Budapest – I love this place. After the most depressing stage of my journey which I named in a previous blog as ‘Character building’, Budapest was luxury. I even had the pleasant surprise of my parents visiting which was incredible and refreshing. To my mums horror though I was rearing to leave, having developed an addiction to cycling and the unexpected adventures linked to it.

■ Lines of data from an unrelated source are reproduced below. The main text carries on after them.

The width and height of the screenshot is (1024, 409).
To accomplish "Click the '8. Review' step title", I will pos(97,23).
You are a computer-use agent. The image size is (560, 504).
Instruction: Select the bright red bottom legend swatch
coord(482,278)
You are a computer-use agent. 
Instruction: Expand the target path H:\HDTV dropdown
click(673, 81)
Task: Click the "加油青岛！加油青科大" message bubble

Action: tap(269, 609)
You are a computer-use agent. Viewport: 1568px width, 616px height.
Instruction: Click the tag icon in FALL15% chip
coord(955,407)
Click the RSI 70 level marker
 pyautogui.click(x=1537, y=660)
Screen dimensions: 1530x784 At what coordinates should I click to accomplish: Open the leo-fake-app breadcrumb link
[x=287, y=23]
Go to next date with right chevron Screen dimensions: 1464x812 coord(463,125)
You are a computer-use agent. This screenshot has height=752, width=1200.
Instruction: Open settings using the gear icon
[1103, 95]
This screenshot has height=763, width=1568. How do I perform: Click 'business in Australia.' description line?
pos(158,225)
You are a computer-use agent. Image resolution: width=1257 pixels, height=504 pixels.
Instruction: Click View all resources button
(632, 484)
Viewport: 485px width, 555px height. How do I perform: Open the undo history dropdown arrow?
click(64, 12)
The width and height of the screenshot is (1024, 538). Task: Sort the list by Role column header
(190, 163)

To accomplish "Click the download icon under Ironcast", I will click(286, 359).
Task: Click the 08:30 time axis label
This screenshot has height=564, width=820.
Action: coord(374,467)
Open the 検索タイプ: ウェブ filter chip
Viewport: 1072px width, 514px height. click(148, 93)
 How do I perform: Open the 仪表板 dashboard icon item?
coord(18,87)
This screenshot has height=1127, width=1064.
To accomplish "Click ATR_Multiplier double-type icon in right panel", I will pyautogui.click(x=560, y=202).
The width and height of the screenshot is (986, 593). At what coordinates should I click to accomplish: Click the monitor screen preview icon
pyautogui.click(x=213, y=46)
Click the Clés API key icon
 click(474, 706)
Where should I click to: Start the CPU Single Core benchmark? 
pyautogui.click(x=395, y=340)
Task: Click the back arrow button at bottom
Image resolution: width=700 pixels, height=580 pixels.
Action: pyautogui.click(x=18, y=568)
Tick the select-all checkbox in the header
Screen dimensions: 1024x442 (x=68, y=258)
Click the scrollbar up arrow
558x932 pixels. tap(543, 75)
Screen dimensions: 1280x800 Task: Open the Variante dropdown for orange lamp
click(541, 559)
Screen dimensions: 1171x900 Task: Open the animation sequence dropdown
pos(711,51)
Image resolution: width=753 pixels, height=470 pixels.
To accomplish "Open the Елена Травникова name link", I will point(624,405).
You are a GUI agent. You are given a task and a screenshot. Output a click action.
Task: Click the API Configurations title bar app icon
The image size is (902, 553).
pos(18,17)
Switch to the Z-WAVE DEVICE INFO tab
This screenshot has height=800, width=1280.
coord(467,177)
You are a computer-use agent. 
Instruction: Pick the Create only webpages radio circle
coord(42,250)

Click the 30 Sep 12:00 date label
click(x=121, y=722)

One unexpected adventure occurred when as a typical idiot, I tried to cycle down the wrong road. A stranger and now friend named Damir Katusic introduced himself and offered to show me the way to Vukovar. This was the start of ‘a series of extraordinary events’.

Drinks, Drinks and more Drinks – Eastern European style. Damir introduced me to his friend named Aleksandar Susa. Aleksandar complained of drinking to much in Croatia, I commented that was a good thing compared the monotony of 8 hours cycling day in day out. They then suggested I stay in visit for a day after teaching me some of Vukovars history, Damir even producing a bullet wound in the leg a result of the terrible civil war when he was only 14. I then went back to Aleksandars house where we started the day with pear spirit shots. Not even weekend drinking at Downside and hosting parties could prepare me for this.

The series of extraordinary events included climbing the blown apart water tower, something which would be unimaginable to the health and safety obsessed people in Britain.  I visited a village which was wiped out in the war to the extent that people could not find where their houses were upon returning after the war – during which I met the village elder and the pear spirits still flowed. Aleksandar and his 11 year old son took me swimming and sunbathing to finish the most awesome day of the trip so far. In true style, we then went to party, and some how I ended up in a car with some young Serbs who took me to this night club where I met many young croatians / Serbians who live in England. This was when I learned of there love of fighting. 4 am everyone spilled out drunk and fists start flying- hilarious to watch.

It was sad to leave such friendly and kind people such as Aleksandar and his family. Contrary, to the Wests interpretation of Croatia and Serbia as this criminal heartland the people such as Aleksandar are some of the most hospitable I have ever met.

Cycling with only 4 hours sleep and a hangover was never going to be fun and I struggled to hold down my breakfast, knowing I needed those valuable calories. The last few days have been fantastic apart from my first crash leaving me with grazes and a bruised arse. My journey is calling and I am biting at the bit to get going again. Thank you to everyone for reading and for your support.